Short exercise:
Copy the records from their start through the line with "(872, 178).", substituting "menu" for "dropdown" and leaving everything else unchanged. Omit the pictures.

(Target position records)
------------------------

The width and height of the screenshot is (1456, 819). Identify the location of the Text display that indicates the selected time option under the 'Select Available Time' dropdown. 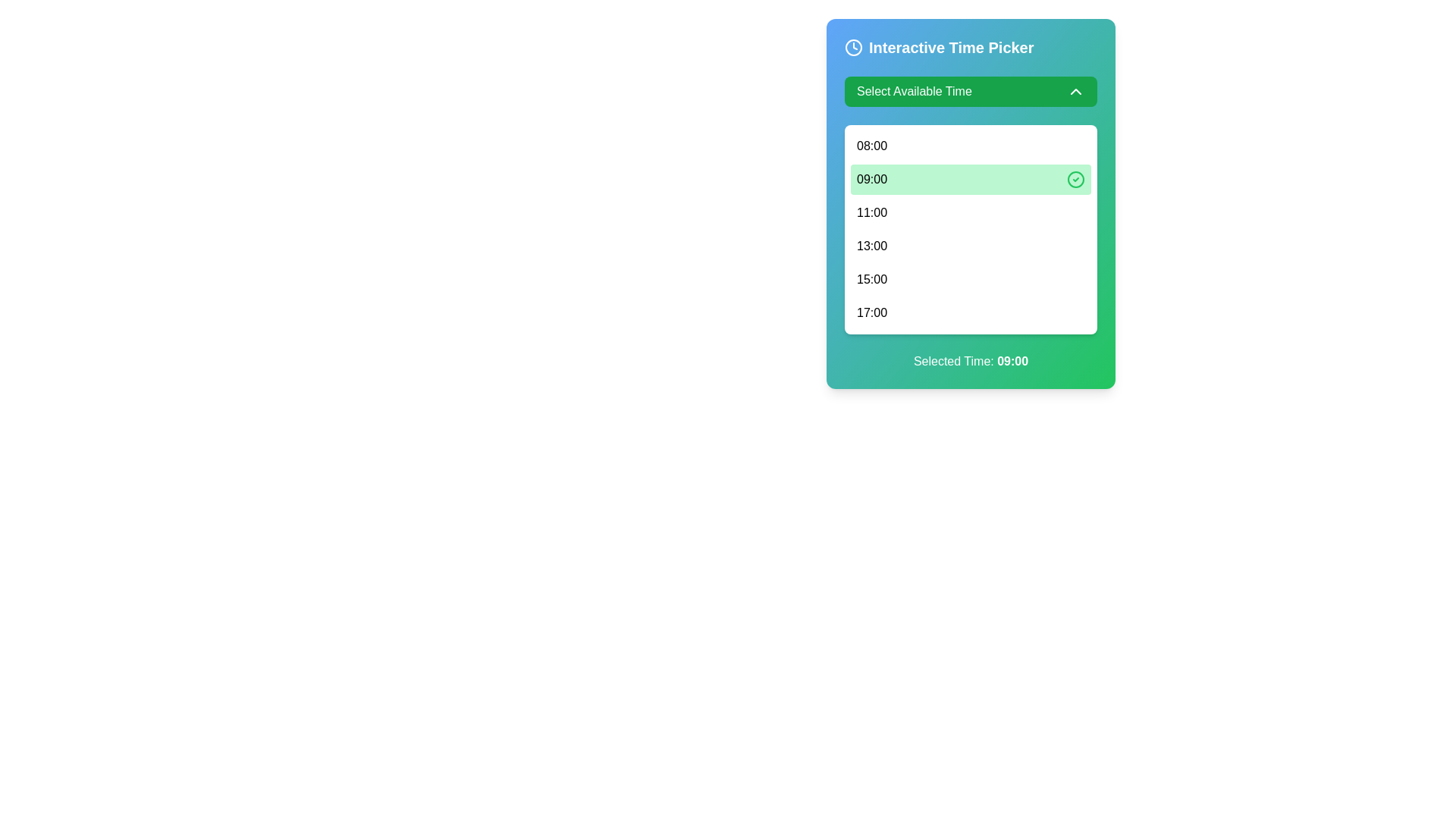
(872, 178).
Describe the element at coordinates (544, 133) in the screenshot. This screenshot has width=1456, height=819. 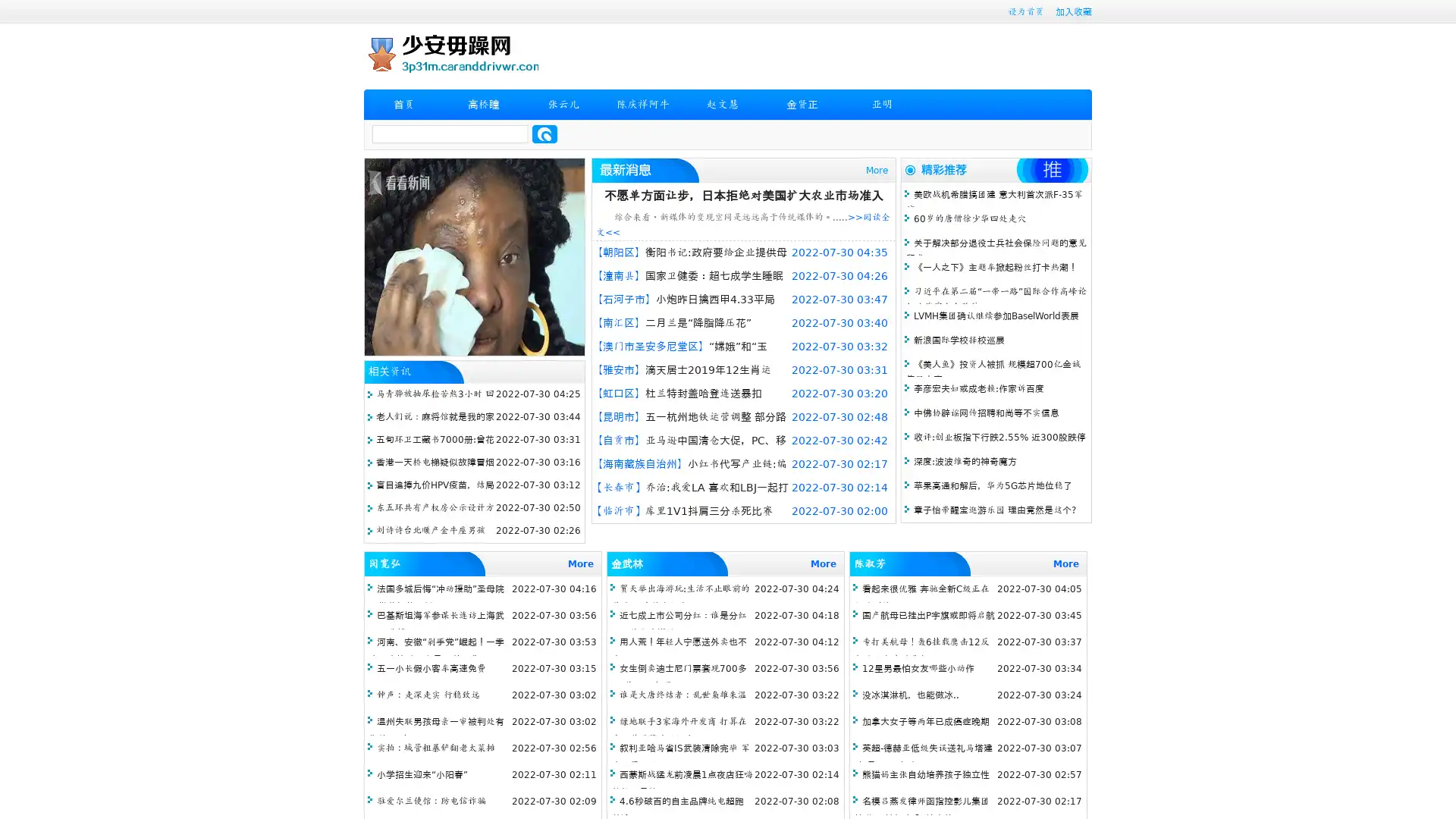
I see `Search` at that location.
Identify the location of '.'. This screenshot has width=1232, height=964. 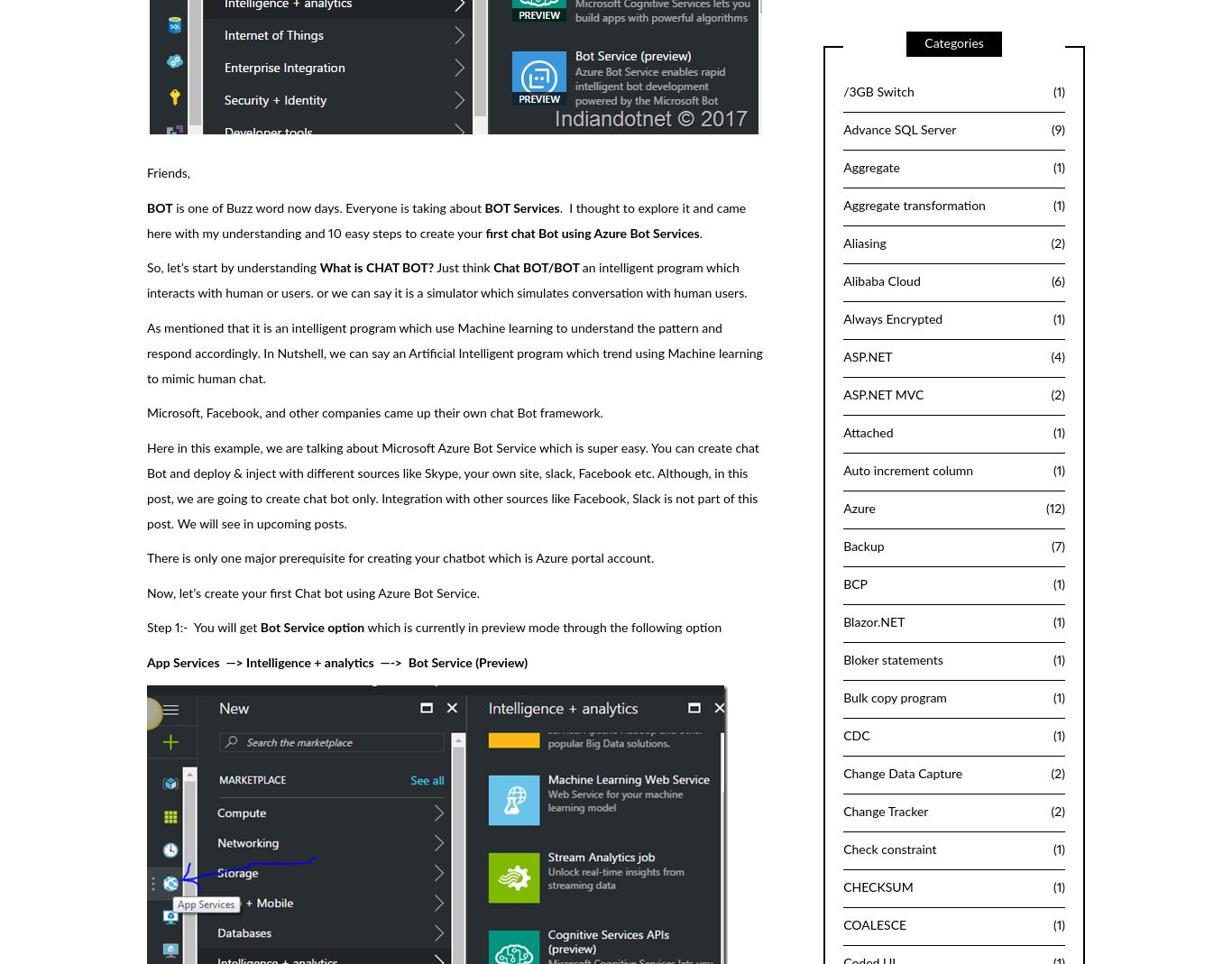
(700, 233).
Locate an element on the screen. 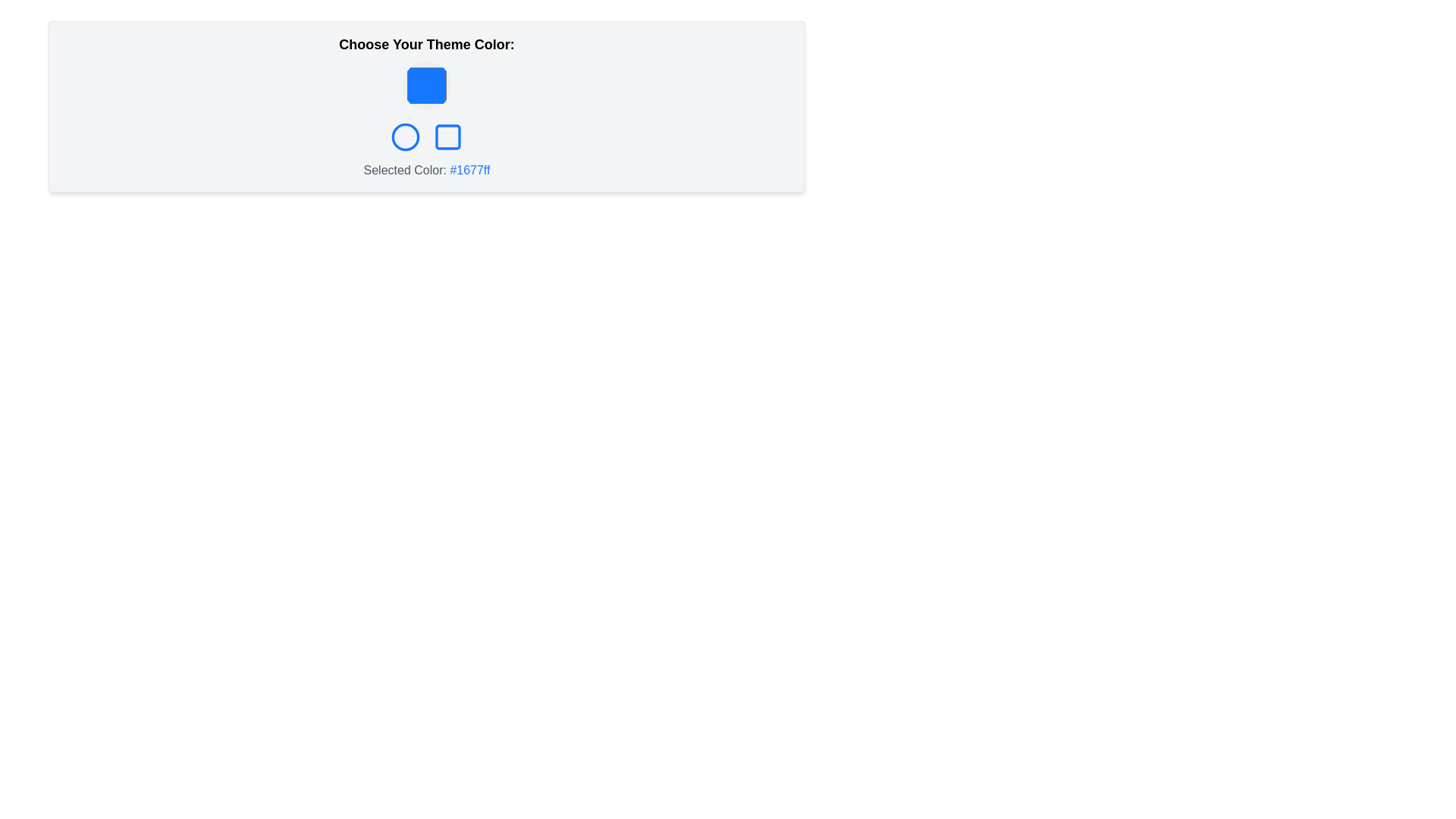 The width and height of the screenshot is (1456, 819). the circular color picker with a blue fill located in the theme selection panel is located at coordinates (425, 85).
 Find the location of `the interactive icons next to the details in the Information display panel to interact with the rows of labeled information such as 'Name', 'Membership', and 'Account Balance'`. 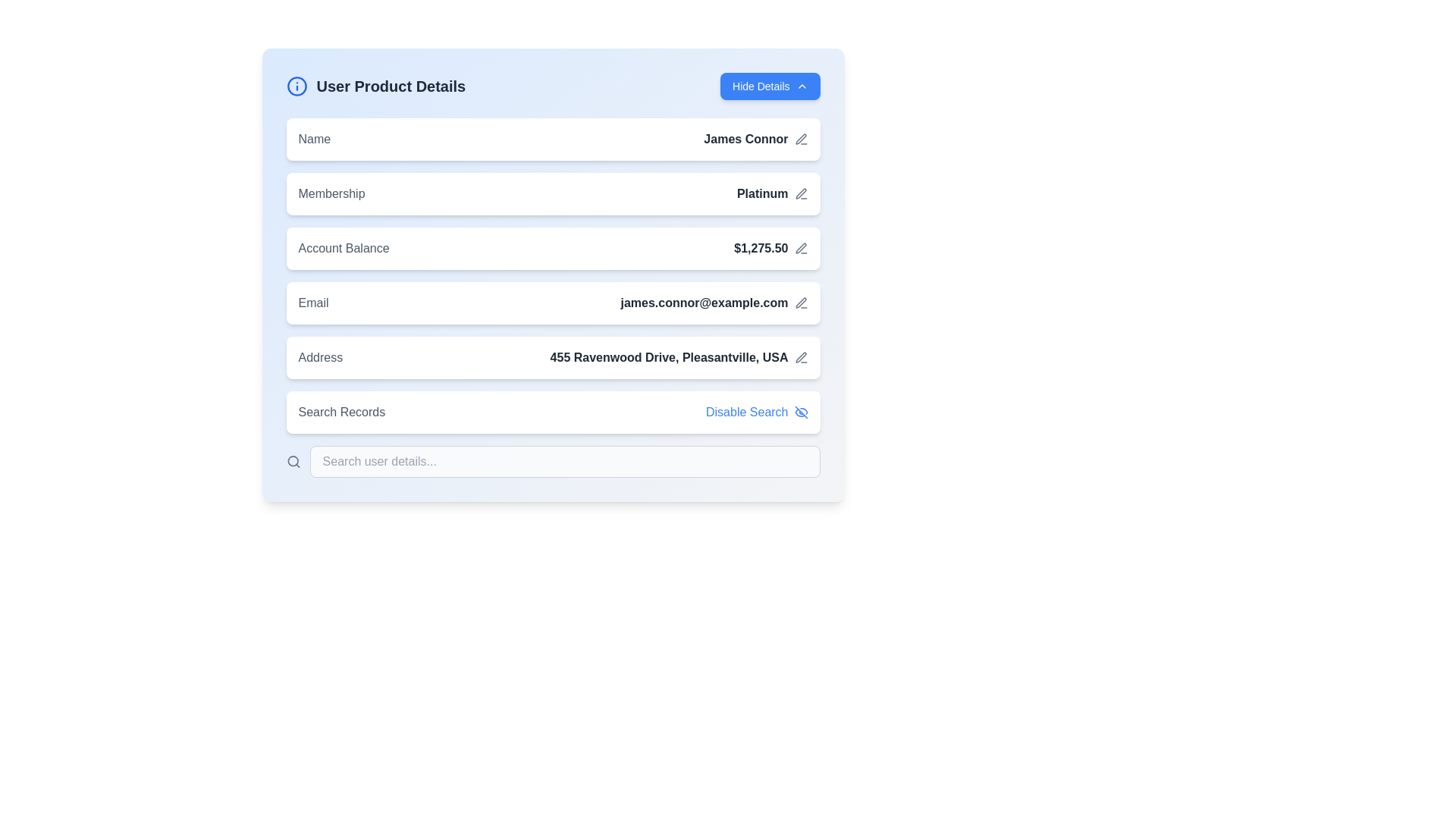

------------------------

Answer for this exercise:
The width and height of the screenshot is (1456, 819). Identify the location of the Text display that indicates the selected time option under the 'Select Available Time' menu. 
(872, 178).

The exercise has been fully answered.